| TASK DESCRIPTION |
Of all the entries below, retype only the lines from the one with "Where should I click to: Tap" through the one with "The image size is (847, 877).", exactly as they appear.

---- PROVIDED DATA

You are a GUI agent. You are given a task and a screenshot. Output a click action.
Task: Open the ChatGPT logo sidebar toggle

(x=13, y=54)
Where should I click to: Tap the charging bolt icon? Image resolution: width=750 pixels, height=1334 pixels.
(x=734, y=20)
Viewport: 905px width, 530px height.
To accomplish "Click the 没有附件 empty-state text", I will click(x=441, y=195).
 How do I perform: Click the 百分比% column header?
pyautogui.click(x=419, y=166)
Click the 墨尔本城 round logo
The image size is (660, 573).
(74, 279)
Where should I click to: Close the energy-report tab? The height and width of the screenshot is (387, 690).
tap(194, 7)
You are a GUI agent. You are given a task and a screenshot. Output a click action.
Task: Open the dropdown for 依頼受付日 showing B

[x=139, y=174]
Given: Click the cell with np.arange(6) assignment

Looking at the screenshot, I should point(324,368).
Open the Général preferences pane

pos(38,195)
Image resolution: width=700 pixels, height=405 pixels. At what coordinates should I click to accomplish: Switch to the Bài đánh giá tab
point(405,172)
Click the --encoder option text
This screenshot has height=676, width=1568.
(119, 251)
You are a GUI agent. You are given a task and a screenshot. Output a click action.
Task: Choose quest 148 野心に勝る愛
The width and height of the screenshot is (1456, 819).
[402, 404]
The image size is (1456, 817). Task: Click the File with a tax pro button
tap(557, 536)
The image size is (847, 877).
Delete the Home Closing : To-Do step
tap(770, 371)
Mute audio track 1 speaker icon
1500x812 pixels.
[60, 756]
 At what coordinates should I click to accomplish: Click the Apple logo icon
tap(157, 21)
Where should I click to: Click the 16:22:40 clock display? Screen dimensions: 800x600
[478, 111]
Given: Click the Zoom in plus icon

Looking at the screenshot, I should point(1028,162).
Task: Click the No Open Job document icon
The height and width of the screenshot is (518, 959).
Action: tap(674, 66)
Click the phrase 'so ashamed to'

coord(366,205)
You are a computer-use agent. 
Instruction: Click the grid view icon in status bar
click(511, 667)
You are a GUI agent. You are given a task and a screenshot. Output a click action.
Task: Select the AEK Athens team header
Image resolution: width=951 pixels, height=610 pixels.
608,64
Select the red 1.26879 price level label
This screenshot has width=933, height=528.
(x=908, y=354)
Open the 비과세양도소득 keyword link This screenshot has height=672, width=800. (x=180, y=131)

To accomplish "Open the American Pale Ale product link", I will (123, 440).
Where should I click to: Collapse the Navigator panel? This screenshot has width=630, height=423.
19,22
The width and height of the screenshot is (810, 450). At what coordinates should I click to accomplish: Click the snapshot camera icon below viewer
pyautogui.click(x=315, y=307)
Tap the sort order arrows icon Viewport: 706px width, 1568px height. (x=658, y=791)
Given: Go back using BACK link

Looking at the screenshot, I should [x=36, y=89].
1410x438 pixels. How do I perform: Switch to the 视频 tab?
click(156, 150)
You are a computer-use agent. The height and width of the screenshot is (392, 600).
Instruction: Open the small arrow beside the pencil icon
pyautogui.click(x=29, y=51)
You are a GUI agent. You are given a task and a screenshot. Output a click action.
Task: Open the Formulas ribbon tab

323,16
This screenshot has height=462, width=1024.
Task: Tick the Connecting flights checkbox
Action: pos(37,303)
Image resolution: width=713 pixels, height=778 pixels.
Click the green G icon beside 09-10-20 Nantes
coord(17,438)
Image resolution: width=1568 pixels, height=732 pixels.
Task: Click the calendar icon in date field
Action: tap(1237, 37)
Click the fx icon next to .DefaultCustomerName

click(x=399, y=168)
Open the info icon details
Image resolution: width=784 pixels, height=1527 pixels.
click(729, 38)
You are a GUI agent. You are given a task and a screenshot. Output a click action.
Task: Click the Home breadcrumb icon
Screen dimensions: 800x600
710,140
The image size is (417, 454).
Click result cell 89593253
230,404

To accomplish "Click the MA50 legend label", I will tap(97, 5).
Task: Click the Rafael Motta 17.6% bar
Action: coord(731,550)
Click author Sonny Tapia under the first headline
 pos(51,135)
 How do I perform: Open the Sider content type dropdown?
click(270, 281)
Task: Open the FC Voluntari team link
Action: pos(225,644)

--------

| YOUR RESPONSE |
Where should I click to: Tap the charging bolt icon? Image resolution: width=750 pixels, height=1334 pixels.
(x=734, y=20)
Viewport: 905px width, 530px height.
To accomplish "Click the 没有附件 empty-state text", I will click(x=441, y=195).
 How do I perform: Click the 百分比% column header?
pyautogui.click(x=419, y=166)
Click the 墨尔本城 round logo
The image size is (660, 573).
(74, 279)
Where should I click to: Close the energy-report tab? The height and width of the screenshot is (387, 690).
tap(194, 7)
You are a GUI agent. You are given a task and a screenshot. Output a click action.
Task: Open the dropdown for 依頼受付日 showing B

[x=139, y=174]
Given: Click the cell with np.arange(6) assignment

Looking at the screenshot, I should point(324,368).
Open the Général preferences pane

pos(38,195)
Image resolution: width=700 pixels, height=405 pixels. At what coordinates should I click to accomplish: Switch to the Bài đánh giá tab
point(405,172)
Click the --encoder option text
This screenshot has height=676, width=1568.
(119, 251)
You are a GUI agent. You are given a task and a screenshot. Output a click action.
Task: Choose quest 148 野心に勝る愛
The width and height of the screenshot is (1456, 819).
[402, 404]
The image size is (1456, 817). Task: Click the File with a tax pro button
tap(557, 536)
The image size is (847, 877).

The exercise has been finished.